Taken together, the pattern that emerged is that psychology research tends to underreport failed experimental manipulations, measures that didn’t pan out, and smaller effects. This should come as no surprise to almost anyone who has spent much time around psychology researchers or the researchers themselves who have tried to publish null findings (or, in fact, have tried to publish almost anything). Data is often messy and uncooperative, and people are less interested in reading about the things that didn’t work out (unless they’re placed in the proper contexts, where failures to find effects can actually be considered meaningful, such as when you’re trying to provide evidence against a theory). Nevertheless, the result of such selective reporting on what appears to be a fairly large scale is that the overall trustworthiness of reported psychology research dips ever lower, one false-positive at a time.

So what can be done about this issue? One suggestion that is often tossed around is the prospect that researchers should register their work in advance, making it clear what analyses they will be conducting and what predictions they have made. This was (sort of) the case in the present data, and Franco et al (2016) endorse this option. It allows people to assess research as more of a whole than just relying on the published accounts of it. While that’s a fine suggestion, it only goes so far to improving the state of the literature. Specifically, it doesn’t really help the problem of journals not publishing null findings in the first place, nor does it necessarily disallow researchers from doing post-hoc analyses of their data either and turning up additional false positives. What is perhaps a more ambitious way of alleviating these problems that comes to mind would be to collectively change the way journals accept papers for publication. In this alternate system, researchers would submit an outline of their article to a journal before the research is conducted, making clear (a) what their manipulations will be, (b) what their outcome measures will be, and (c) what statistical analyses they will undertake. Then, and this is important, before either the researcher or the journals know what the results will be, the decision will be made to publish the paper or not. This would allow null results to make their way into mainstream journals while also allowing the researchers to build up their own resumes if things don’t work out well. In essence, it removes some of the incentives for researchers to cheat statistically. The assessment of the journals will then be based not on whether interesting results emerged, but rather on whether a sufficiently important research question had been asked.

Which is good, considering how often real, strong results seem to show up

There are some downsides to that suggestion, however.

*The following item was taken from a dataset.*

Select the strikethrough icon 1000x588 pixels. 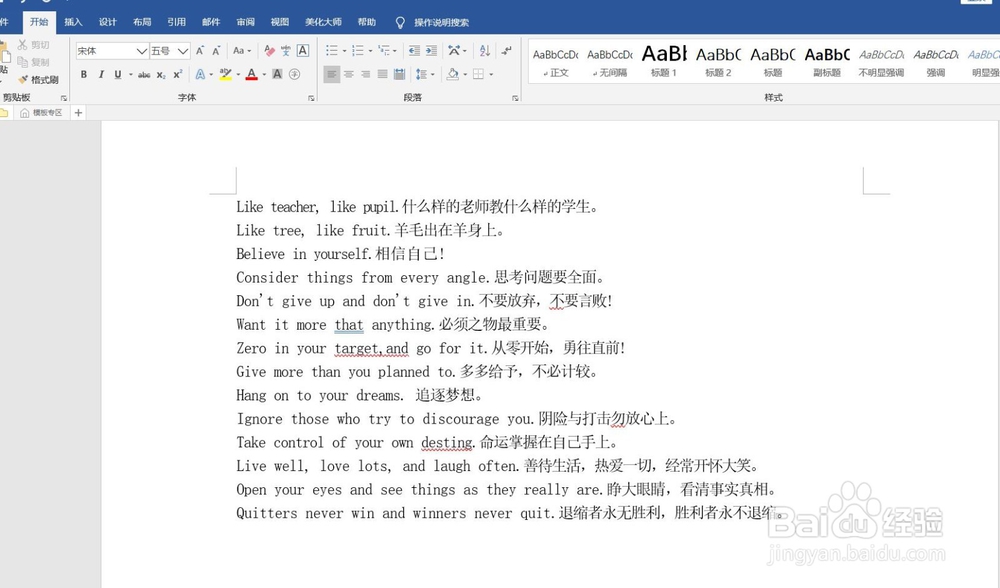click(x=146, y=73)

For one, the plan would take some time to enact even if everyone was on board. Journals would need to accept a paper for publication weeks or months in advance of the paper itself actually being completed. This would pose some additional complications for journals inasmuch as researchers will occasionally fail to complete the research at all, in timely manner, or submit sub-par papers not worthy of print quite yet, leaving possible publication gaps. Further, it will sometimes mean that an issue of a journal goes out without containing any major advancements to the field of psychological research (no one happened to find anything this time), which might negatively affect the impact factor of the journals in question. Indeed, that last part is probably the biggest impediment to making major overhauls to the publication system that’s currently in place: most psychology research probably won’t work out all that well, and that will probably mean fewer people ultimately interested in reading about and citing it. While it is possible, I suppose, that null findings would actually be cited at similar rates to positive ones, that remains to be seen, and in the absence of that information I don’t foresee journals being terribly interested in changing their policies and taking that risk.

References: Franco, A., Malhotra, N., & Simonovits, G. (2016). Underreporting in psychology experiments: Evidence from a study registry. Social Psychological & Personality Science, 7, 8-12.